— Start of PAGE EXCERPT —

Human's Dust is a live performance DVD by the death metal band Decapitated from Poland. It contains the band's live performances and interviews from 2002 and 2004 from various locations. The DVD was released by Metal Mind Productions on 9 June 2008 in Europe and 10 June 2008 in the United States. The title comes from the song of the same name from the band's debut studio album, Winds of Creation.

Background 
The main feature of the DVD consists of the band's October 2002 live performance in Kraków, which was a part of their European tour with Vader and Krisiun. Bonus footage includes live performances recorded during Ozzfest in Poland in May 2002 and Metalmania festival in March 2004, the music video for "Winds of Creation", and three interviews recorded at various locations with Vitek, Vogg, Sauron and Martin. The DVD also includes a photo gallery, biography, discography, desktop images and weblinks.

The DVD was released via Metal Mind Productions on 9 June 2008 in Europe and 10 June 2008 in the United States.

Track listing 
All music written and composed by Decapitated. All lyrics written by Sauron, excepts noted.

— End of PAGE EXCERPT —
— Start of SUPPLIED INFORMATION —

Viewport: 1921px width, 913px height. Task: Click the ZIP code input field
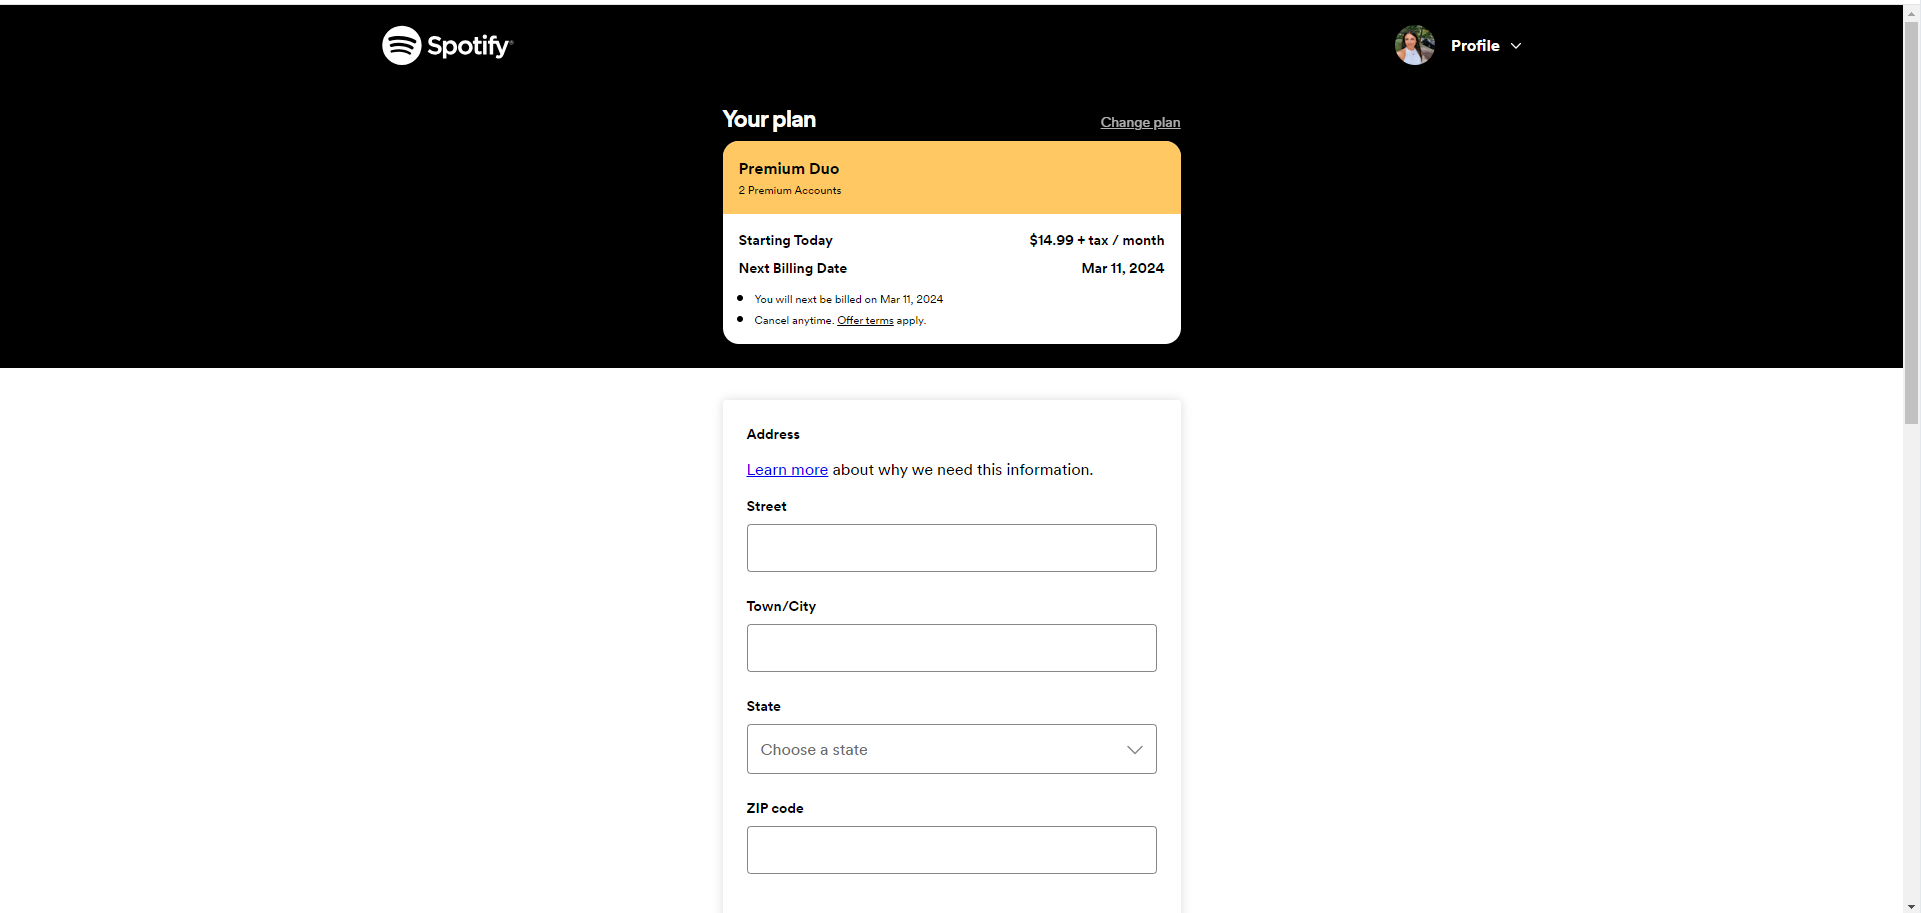coord(950,849)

— End of SUPPLIED INFORMATION —

Copy the stretch of the Human's Dust text from "The DVD was released via" through "Sauron, excepts noted." word for word.

The DVD was released via Metal Mind Productions on 9 June 2008 in Europe and 10 June 2008 in the United States.

Track listing 
All music written and composed by Decapitated. All lyrics written by Sauron, excepts noted.